HACK TO THE FUTURE 2023 qual（AtCoder Heuristic Contest 016）

A - Graphorean

Time Limit: 5 sec / Memory Limit: 1024 MiB

ストーリー

天才発明家の高橋くんは、過去へとグラフを送ることの出来るタイムマシン「グラフォリアン:Graphorean」(グラフ:Graph + デロリアン:DeLorean)を発明した。このマシンを使って一攫千金を目論む高橋くんは、カジノのルーレットをプレイし、プレイ前の時刻へと当選番号の情報を送ろうと考えた。成功すれば見事番号を的中させた世界線へと移動し、大金持ちになることが出来る。

ただし、マシンでは直接数値を送ることは出来ないため、当選番号の数値を一度グラフに変換(エンコード)して送信し、送られてきたグラフを数値に戻す(デコード)作業が必要である。マシンでグラフを送ると、頂点番号の情報は失われ、更にノイズが入ってしまうため、正しく数値が復元できるように、エンコード・デコードの仕方を工夫しなければならない。また、N 頂点のグラフを受け取るためには、受け取る日時において予めマシンに整数 N を設定しておく必要があるため、送るグラフの頂点数はあらかじめ決めておく必要がある。

マシンは一度使うと壊れてしまうので、失敗は許されない。事前にシミュレーションをすることで成功確率を見積もり、出来るだけ成功確率が高くなるようなエンコード・デコードの方式を準備することにした。また、大きなグラフを送るには膨大なエネルギーが必要となるため、送るグラフのサイズは出来るだけ小さい方が望ましい。高橋くんの手伝いをして欲しい。

問題文

整数 M とエラー率 \epsilon が与えられるので、4\leq N\leq 100 の整数 N を決めて、頂点数が全て N であるような M 個の無向グラフ G_0,G_1,\cdots,G_{M-1} を作成し出力せよ。グラフは非連結でも構わない。その後、以下のクエリを 100 回処理せよ。

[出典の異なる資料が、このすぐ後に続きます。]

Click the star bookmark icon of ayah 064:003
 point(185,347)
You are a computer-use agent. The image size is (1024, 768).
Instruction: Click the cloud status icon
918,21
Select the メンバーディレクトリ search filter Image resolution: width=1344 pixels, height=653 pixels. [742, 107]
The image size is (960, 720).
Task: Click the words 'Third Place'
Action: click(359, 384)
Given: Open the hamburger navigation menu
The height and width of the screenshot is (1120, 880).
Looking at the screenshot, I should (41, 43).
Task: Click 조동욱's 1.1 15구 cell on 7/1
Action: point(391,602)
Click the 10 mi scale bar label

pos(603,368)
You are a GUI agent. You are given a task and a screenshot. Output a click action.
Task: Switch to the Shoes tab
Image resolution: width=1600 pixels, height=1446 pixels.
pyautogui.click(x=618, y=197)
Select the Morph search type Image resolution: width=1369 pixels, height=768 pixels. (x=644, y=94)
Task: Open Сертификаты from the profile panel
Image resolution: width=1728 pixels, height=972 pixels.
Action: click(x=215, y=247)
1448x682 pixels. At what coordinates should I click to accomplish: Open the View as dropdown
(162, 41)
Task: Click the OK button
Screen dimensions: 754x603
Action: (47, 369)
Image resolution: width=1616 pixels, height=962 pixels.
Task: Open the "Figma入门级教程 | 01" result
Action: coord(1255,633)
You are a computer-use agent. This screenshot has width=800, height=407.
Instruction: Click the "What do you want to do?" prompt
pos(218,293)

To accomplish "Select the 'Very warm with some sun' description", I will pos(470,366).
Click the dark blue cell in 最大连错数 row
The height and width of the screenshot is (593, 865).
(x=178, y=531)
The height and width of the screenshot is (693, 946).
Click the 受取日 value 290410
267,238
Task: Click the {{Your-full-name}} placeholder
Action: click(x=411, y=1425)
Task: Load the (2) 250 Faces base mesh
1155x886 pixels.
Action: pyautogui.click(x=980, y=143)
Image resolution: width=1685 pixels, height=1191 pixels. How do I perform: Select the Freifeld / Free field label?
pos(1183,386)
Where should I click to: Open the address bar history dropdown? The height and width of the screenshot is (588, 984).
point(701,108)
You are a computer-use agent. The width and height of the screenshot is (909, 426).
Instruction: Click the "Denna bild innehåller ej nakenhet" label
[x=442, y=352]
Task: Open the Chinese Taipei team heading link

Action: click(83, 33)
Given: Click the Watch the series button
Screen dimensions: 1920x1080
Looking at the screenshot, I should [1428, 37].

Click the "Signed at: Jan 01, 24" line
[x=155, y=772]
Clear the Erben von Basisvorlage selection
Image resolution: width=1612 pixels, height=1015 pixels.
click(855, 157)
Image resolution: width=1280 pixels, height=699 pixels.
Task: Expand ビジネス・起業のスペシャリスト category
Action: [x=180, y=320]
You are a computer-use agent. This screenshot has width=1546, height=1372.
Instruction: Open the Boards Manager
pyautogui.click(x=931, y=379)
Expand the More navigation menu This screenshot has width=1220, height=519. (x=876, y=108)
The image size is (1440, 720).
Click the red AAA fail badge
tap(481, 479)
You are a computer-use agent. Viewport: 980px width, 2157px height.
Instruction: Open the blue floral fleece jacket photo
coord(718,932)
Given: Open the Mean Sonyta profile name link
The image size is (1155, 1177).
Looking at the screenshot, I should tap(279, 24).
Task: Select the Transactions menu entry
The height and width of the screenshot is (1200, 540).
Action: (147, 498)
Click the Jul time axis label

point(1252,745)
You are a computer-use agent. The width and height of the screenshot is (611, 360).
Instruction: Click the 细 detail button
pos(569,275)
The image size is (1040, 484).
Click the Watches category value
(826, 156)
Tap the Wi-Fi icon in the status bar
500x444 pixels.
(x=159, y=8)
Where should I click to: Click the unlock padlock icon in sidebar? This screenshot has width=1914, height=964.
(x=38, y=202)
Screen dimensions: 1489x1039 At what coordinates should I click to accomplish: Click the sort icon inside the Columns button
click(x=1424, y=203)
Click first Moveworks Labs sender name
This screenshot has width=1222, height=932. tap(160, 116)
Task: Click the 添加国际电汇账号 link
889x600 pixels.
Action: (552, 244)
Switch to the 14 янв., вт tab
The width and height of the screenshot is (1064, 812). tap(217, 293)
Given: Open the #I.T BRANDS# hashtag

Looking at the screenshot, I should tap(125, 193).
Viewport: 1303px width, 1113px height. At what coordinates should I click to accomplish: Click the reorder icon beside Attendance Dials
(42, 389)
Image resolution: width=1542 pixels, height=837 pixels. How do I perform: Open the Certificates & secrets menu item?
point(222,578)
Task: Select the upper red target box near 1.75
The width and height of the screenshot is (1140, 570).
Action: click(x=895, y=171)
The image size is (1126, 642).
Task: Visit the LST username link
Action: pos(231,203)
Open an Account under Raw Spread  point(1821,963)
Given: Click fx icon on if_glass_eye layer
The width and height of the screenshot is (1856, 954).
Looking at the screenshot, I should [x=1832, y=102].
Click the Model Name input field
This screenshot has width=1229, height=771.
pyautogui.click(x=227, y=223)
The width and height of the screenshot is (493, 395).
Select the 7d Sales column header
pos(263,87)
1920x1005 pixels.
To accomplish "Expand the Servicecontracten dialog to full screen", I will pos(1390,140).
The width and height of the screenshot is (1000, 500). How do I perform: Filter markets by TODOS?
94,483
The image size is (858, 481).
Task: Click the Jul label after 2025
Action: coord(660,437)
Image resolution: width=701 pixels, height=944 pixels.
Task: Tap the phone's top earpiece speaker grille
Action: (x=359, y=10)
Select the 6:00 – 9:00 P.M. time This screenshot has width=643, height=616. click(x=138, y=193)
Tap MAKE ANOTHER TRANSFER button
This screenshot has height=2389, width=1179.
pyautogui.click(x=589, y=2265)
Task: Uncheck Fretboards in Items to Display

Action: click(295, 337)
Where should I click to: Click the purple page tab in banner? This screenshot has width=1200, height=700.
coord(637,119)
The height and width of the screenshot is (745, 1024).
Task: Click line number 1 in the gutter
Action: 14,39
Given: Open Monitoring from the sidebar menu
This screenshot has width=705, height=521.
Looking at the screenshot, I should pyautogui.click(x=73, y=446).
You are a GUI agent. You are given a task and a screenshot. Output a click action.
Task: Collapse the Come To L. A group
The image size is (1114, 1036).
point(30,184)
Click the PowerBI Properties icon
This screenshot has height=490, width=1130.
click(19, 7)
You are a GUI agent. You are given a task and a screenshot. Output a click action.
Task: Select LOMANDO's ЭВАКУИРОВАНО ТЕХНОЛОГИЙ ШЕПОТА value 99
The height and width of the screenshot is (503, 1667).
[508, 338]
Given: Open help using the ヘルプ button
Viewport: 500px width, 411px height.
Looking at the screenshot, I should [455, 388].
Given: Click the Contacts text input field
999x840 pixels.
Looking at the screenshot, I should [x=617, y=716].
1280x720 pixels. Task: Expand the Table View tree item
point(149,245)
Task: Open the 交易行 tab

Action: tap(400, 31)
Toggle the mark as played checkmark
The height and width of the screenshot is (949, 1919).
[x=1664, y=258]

k 回目のクエリでは、N 頂点の無向グラフ H_k が与えられる。 H_k は、ある G_{s_k} から以下のようにして生成されたグラフである。

H_k=G_{s_k} と初期化する。
各 0\leq i<j\leq N-1 の組 (i,j) について、確率 \epsilon でH_k が辺 (i,j) を含むか否かを反転する。
H_k の頂点の順番をランダムに並び替える。

H_k の情報を受け取ったら、どのグラフ G_{s_k} から生成されたかを予測し、s_k の予測値 t_k を出力せよ。

得点

予測が外れた回数を E としたとき、以下の点数が得られる。 \[ \mathrm{round}\left(10^9\times \frac{0.9^E}{N}\right) \]

テストケース数

暫定テスト: 50個
システムテスト: 2000個、コンテスト終了後に seeds.txt (sha256=4093b6cb740beea16eb0ecf55120ca6ca6fbef18015ea4a863e64d0bea3de91d) を公開
システムテストは各 (M,\epsilon) の組を高々1つ含む

各テストケース毎に、\mathrm{round}(10^9\times \frac{自身の得点}{全参加者中の最高点}) の相対評価スコアが得られ、その和が提出の得点となる。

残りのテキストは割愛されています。